_TEXT SHOWN_:
Social isolation and loneliness are often overlooked as serious public health risks, even though a significant proportion of adults in the United States report feeling lonely. In a new 2020 report, approximately 25% of Americans who are 65 and over are considered to be socially isolated. Vulnerable patients especially, such as the elderly, are prone to social isolation and loneliness due to living alone or because of the loss of loved ones. According to the CDC, social isolation and loneliness put older adults at risk for dementia and other serious medical conditions.

Social Distancing Progressing to Social Isolation

COVID-19 restrictions have forced individuals to limit their socialization to only within those in their household to limit transmission of the virus. This rings especially true for the elderly and other vulnerable patient populations, as extra precautions are not only advised but necessary to prevent catching the potentially fatal virus. With physical symptoms of this virus at the forefront, the psychological impact is often overlooked.

While social isolation can lead to feelings of loneliness and dejection, it can also affect individuals physically causing stomach pain and headaches. The elderly population is more prone to elevated rates of loneliness as a direct consequence of social isolation.

Telehealth Makes a Concrete Difference

To combat the challenges and consequences of social isolation, telehealth has proven to serve as a viable option. Telehealth can be utilized to mitigate and offset the negative outcomes that often stem from increased feelings of loneliness and depression. Telehealth services are able to provide the patient with the support they need to stay healthy during a time of heightened anxiety, paranoia, and isolation. Telehealth can also incorporate the caregiver or other family members into the patients’ care plan, a benefit that contributes to reducing feelings of loneliness and isolation. As the pandemic continues, clinicians can keep vulnerable populations socially engaged while decreasing their chances of worsening their medical conditions.

In a 2020 study, conducted by Bohan Farrell at the University of San Diego, researchers introduced weekly telehealth visits to reduce loneliness and depression among patients living in a senior living facility for three months. Approximately 80% of patients had a decrease in depression, and 60% of patients showed a decrease in loneliness over the three month period as a result of the weekly telehealth visits.

Scheduling Social Activities and Check-ins

New telehealth flexibility that has emerged as a result of the COVID-19 pandemic has linked older patients to social activities to reduce feelings of loneliness and depression.

In a study from May 2020, telehealth groups were used to combat loneliness in older adults who were isolated due to the pandemic. Patients in the telehealth group were directed to scheduled Zoom calls, narrative writing sessions, a variety of arts and crafts, and physical training exercises that were available on-demand for older adults to enjoy at their own convenience. Guest speakers were brought in via video to substitute creative pursuits many can no longer partake in as a result of social distancing. At-home projects were also developed and demonstrated to be available to the patient and caregiver. As a result of the intentional, scheduled social interactions, patients reported higher levels of patient satisfaction.

Elderly woman exercising at home with telehealth tablet

Moving Forward

Clinicians can work with patients to help them understand that the social components of care are just as important as the medical components. By providing a structured solution to prevent social isolation, clinicians and caregivers can ensure patients are connected with loved ones and peers.

Loneliness, especially during old age, continues to remain a serious consequence of social isolation that has the potential to severely affect the physical wellbeing of patients worldwide. In the midst of a global pandemic, anxieties are exacerbated as many fear for their safety and health of themselves and loved ones. Telehealth can keep patients on track to remain physically healthy while also serving as a valuable resource for all patients to engage socially across the care continuum.

_WORK INSTRUCTIONS_:
Answer these questions from the telehealth text:
1. About what share of Americans aged 65 and over are considered socially isolated, according to the 2020 report?
2. What two physical effects of social isolation does the text name?
3. In the study at the University of San Diego, about what percentage of patients had a decrease in depression?
The listing has no connection to the telehealth text.

_DATA SHOWN_:
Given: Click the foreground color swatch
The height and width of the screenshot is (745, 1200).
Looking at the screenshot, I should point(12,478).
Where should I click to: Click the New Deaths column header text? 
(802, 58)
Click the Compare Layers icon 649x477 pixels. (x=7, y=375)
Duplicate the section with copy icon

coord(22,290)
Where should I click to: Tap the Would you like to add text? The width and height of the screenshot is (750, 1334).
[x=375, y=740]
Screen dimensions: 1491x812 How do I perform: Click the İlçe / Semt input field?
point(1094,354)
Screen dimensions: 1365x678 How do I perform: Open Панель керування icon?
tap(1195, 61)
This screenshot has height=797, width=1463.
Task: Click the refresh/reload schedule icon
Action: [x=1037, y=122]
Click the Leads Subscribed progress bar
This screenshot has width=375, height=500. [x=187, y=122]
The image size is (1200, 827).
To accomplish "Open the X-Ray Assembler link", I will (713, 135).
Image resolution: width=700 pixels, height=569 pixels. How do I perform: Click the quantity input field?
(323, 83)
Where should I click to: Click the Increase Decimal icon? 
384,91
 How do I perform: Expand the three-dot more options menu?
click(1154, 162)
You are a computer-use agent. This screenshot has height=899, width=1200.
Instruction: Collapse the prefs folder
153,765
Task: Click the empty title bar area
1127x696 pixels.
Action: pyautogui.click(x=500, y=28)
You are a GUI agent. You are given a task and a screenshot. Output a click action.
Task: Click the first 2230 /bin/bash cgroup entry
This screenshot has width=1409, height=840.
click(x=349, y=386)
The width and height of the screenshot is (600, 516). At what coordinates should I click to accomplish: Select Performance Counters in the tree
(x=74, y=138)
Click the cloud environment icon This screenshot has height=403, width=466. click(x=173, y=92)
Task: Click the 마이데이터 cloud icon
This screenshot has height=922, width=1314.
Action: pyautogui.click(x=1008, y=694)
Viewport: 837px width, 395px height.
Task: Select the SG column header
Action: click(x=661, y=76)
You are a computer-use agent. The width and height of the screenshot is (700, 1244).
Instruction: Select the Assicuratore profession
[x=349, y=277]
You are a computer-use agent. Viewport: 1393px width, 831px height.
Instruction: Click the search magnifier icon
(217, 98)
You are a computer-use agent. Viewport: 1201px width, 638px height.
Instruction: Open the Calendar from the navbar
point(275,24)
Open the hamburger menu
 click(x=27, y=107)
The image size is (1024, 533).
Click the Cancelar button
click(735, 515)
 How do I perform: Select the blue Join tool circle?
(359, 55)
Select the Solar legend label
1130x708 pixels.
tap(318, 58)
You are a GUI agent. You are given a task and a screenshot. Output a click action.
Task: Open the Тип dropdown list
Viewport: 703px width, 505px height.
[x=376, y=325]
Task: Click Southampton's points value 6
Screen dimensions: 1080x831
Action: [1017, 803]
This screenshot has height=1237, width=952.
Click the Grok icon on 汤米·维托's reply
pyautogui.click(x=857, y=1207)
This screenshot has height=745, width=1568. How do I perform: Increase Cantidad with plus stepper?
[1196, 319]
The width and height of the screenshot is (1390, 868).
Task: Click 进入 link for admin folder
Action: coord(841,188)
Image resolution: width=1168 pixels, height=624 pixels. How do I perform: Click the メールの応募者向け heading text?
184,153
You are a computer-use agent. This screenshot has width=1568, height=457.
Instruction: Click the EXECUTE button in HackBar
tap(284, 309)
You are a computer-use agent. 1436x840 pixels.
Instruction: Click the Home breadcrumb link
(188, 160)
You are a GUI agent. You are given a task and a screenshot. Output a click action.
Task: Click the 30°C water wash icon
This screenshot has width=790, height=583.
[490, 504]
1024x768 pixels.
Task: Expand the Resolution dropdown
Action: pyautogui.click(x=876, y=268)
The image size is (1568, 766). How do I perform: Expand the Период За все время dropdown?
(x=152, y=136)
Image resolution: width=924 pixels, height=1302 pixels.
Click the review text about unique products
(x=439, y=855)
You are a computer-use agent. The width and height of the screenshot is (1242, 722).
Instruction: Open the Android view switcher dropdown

_RESULT OF THIS TASK_:
1. About 25%.
2. Stomach pain and headaches.
3. About 80%.